Kat grins, “First off, it’s Miragoane, not Port.  Our police are basically just a local club / fraternity.  They don’t care what you or anyone does, as long as it doesn’t interfere with the Colombian trade.  And we don’t have an airport or deep-water port, so no one really cares what we do unless we start an uprising or something.  And no plans for that right now!”  Kat and Kevin burst into laughter and sort of sing-song quote together from an imaginary hymnal, “Because THAT would be wrong!” and laugh uncontrollably for a few seconds.  But then Kat suddenly gets very serious and continues, “How about one tweak.  I drop you in the vicinity of the Cathedral and then forget where that Mother Mary safe house is.  Then I have plausible deniability.  How do I know what you did after I dropped you by the Cathedral?  I just assumed you were going to get some Dominican fried chicken.” 
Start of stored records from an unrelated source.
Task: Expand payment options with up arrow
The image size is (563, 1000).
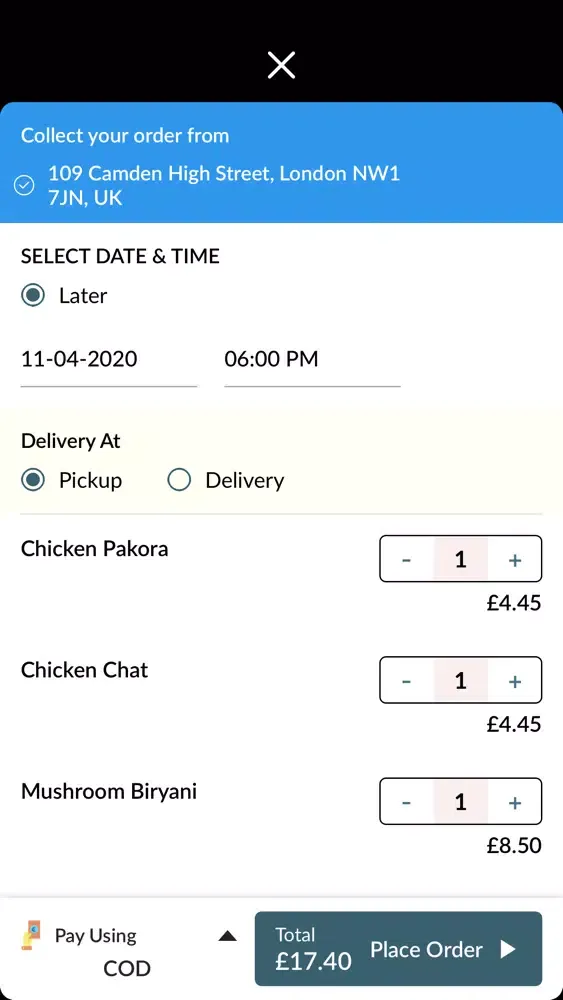Action: click(227, 936)
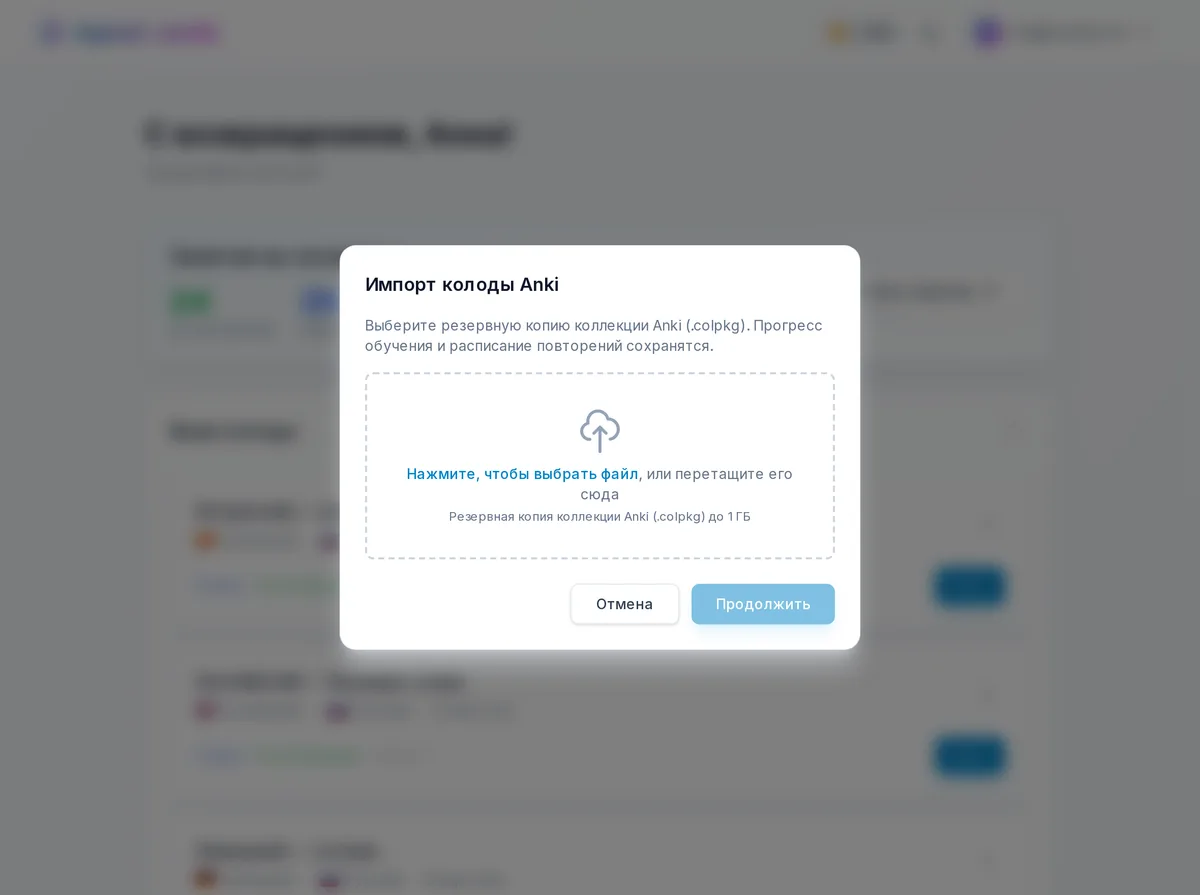Expand the blurred user name menu in header
This screenshot has width=1200, height=895.
point(1079,33)
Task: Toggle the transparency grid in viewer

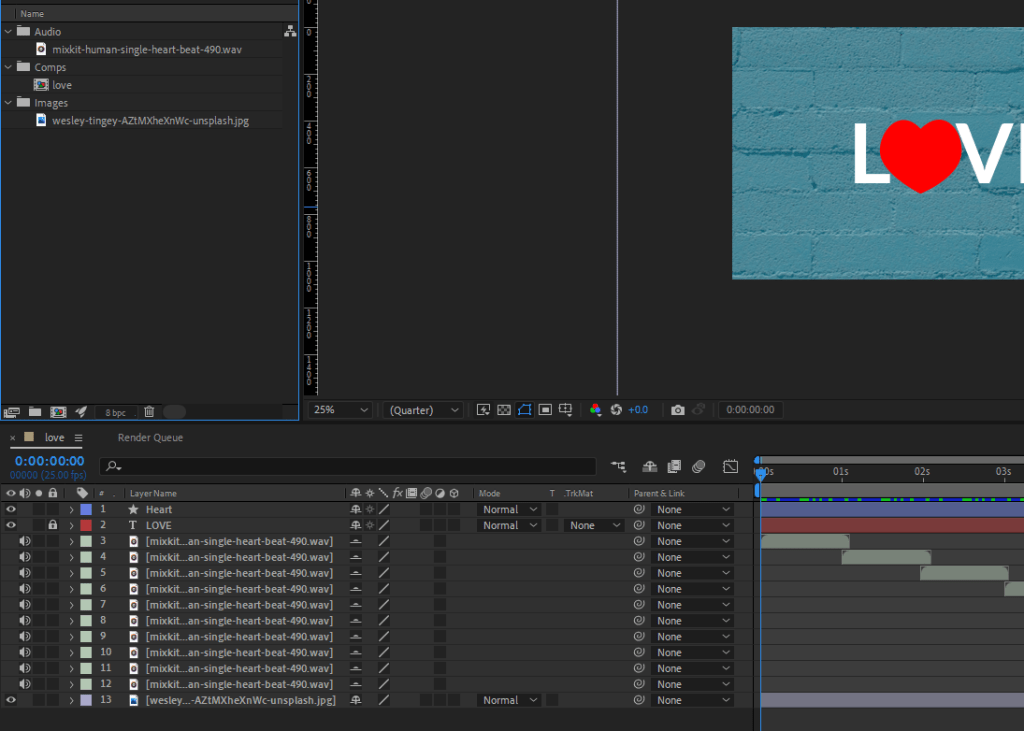Action: click(x=503, y=410)
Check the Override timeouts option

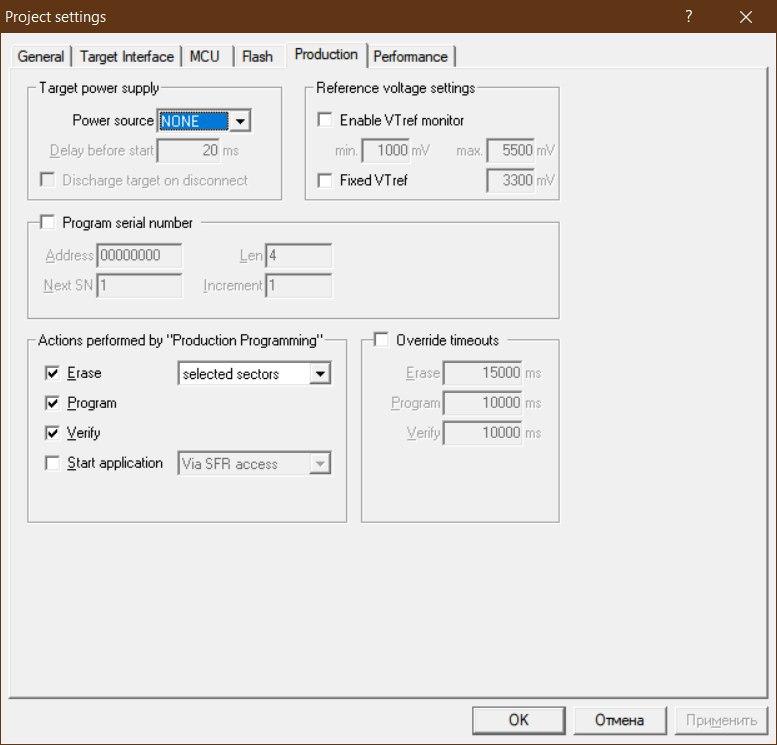381,340
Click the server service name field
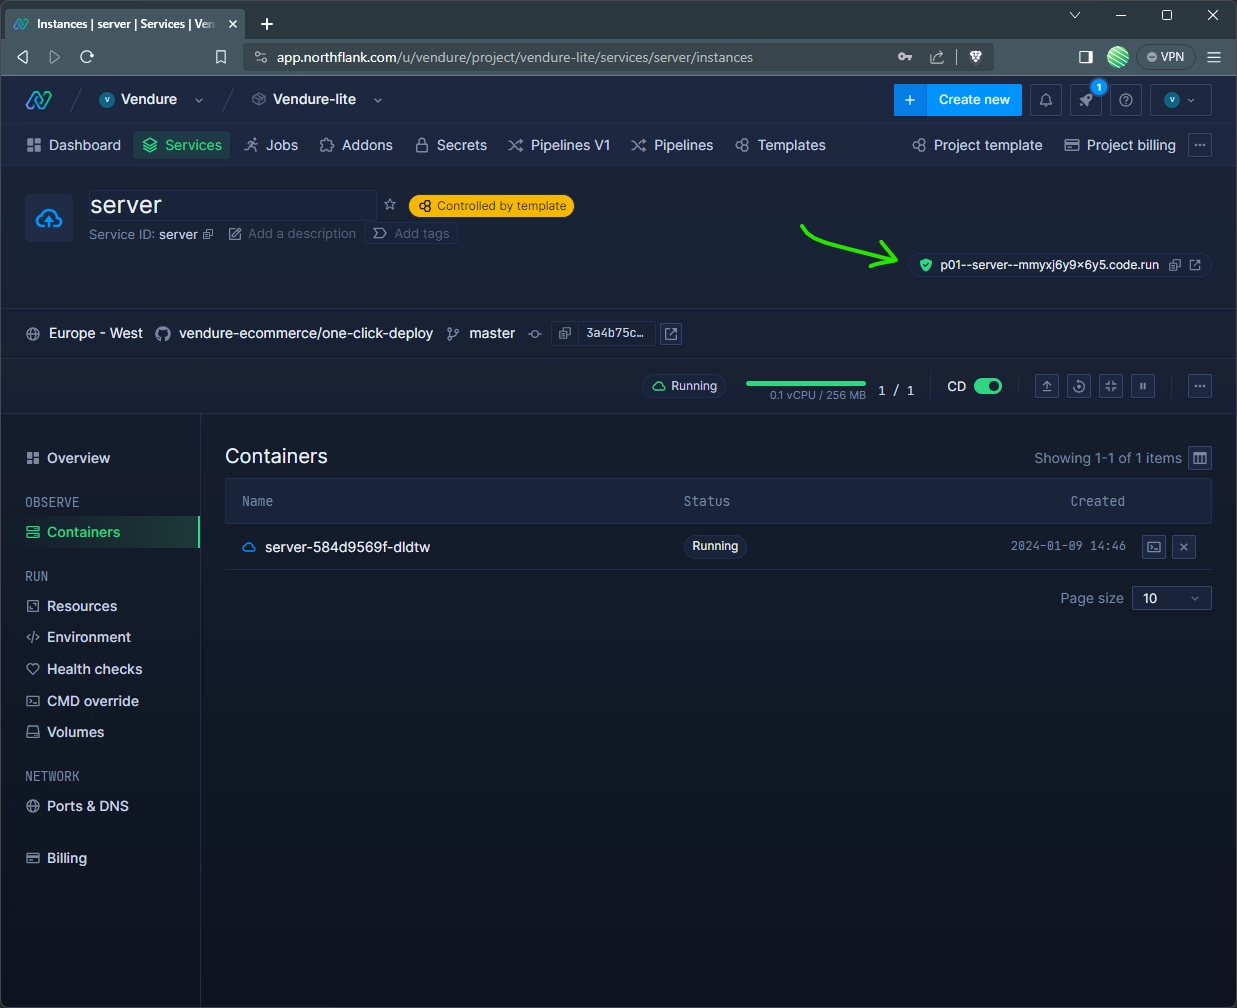Viewport: 1237px width, 1008px height. pos(230,205)
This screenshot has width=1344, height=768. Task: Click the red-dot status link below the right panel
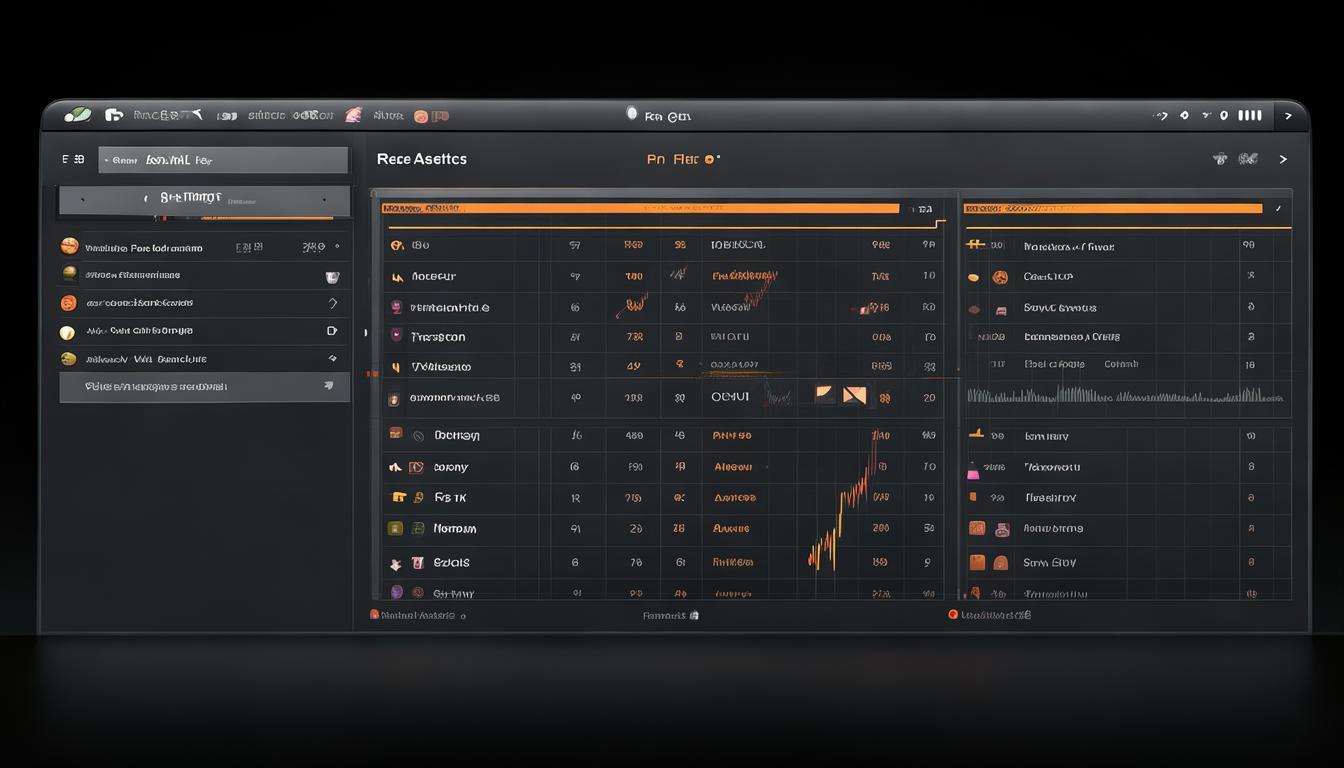click(x=990, y=615)
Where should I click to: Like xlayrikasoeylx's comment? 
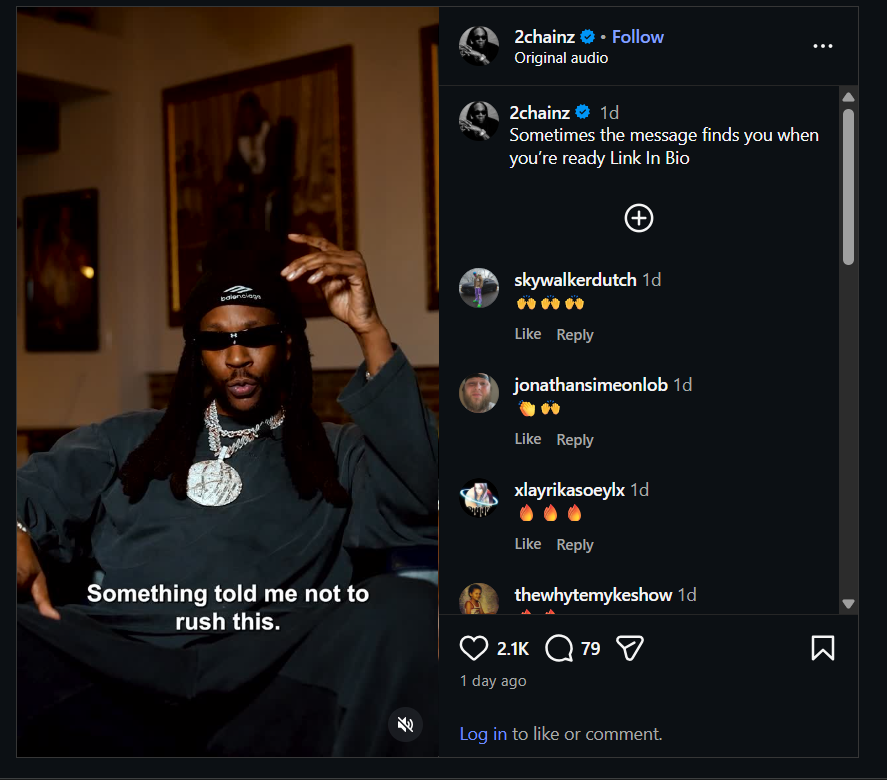(x=528, y=544)
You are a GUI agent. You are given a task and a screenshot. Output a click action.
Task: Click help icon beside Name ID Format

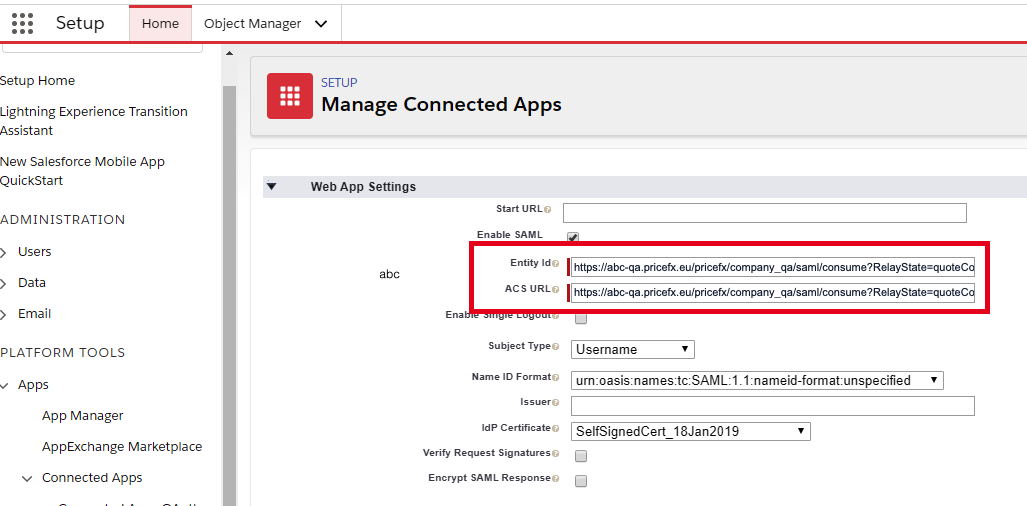tap(556, 378)
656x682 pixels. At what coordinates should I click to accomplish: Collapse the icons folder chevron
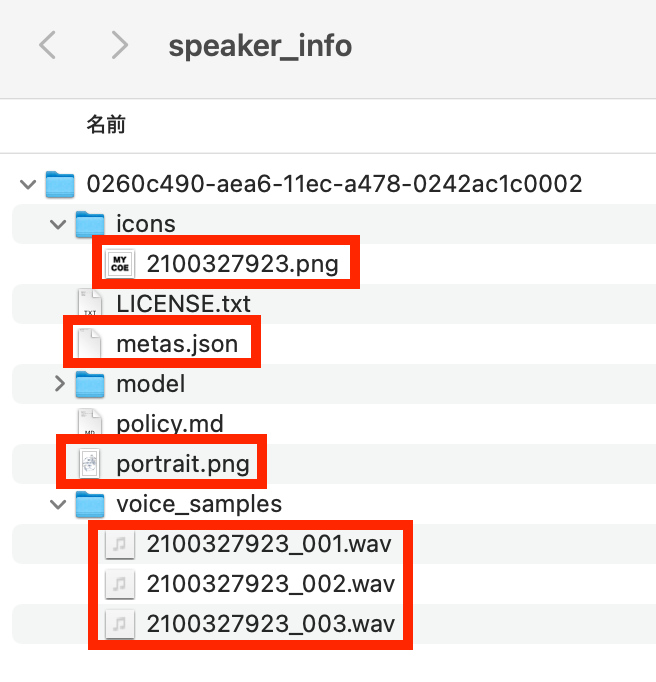click(58, 224)
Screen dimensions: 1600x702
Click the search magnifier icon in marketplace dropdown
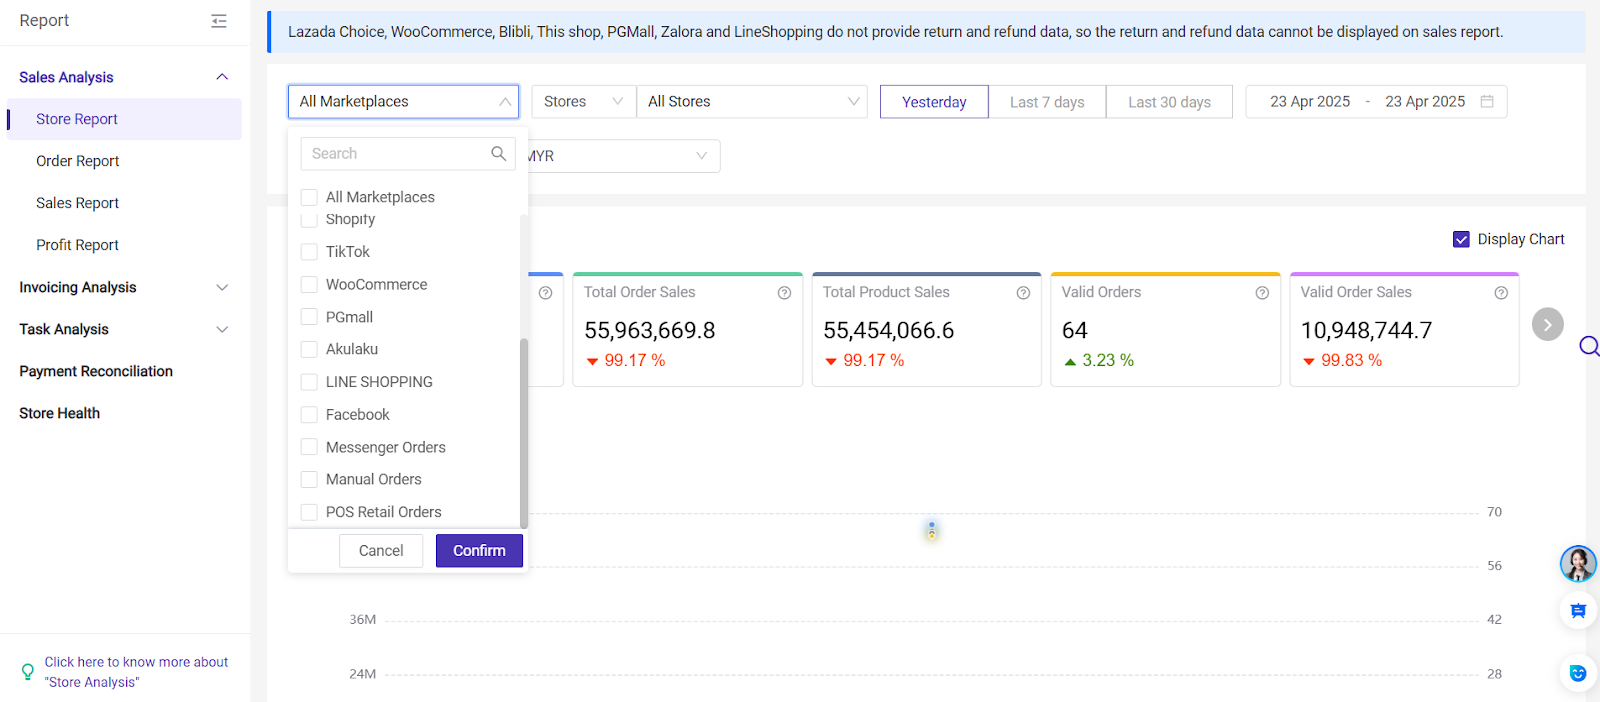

Kevin’s face breaks into an even bigger smile, “I know I read all the LeCarre novels and WW2 resistance manuals.  What were you reading?!”  Without skipping a beat, Kat says, “Banned books, of course!”  Kevin breaks into a huge grin, “You mean like 1984, Politics of Jesus, and War Against the Poor?!”  With a sly grin, Kat replies, “Sure. That’s a good start. Plus some Chomsky and Sun Tzu.  But if you connect with those liberation theology base communities?  Get some real language fluency and some useful skills from those guys?  You’ll be in the REAL game!”

As Kat pulls the Land Cruiser up in front of the gleaming National Cathedral, Kevin steps out of the truck and the gaggle of street kids clamor down from the pickup bed.  They’re joined by another swarm of kids from the Cathedral Park, and there’s a bit of shouting and turf-explaining until everyone decides to see if the blans will hand over some cash.  Kat’s way ahead of this game, and is already pulling away from the scene as Kevin is surrounded by a sea of dirty faces asking for ti kob.  But Kevin has one good Creole phrase that never fails. It acknowledges the kids but also sets a fair boundary.  He can’t pretend that he CANNOT help, because of course he could.  But since he can’t help everyone, he simply says, “M pa gen anye pou ou.” Delivered correctly, it stops any further discussion.  Then he drags his footlocker up the hill toward the safe house that he can see from the steps of the Cathedral.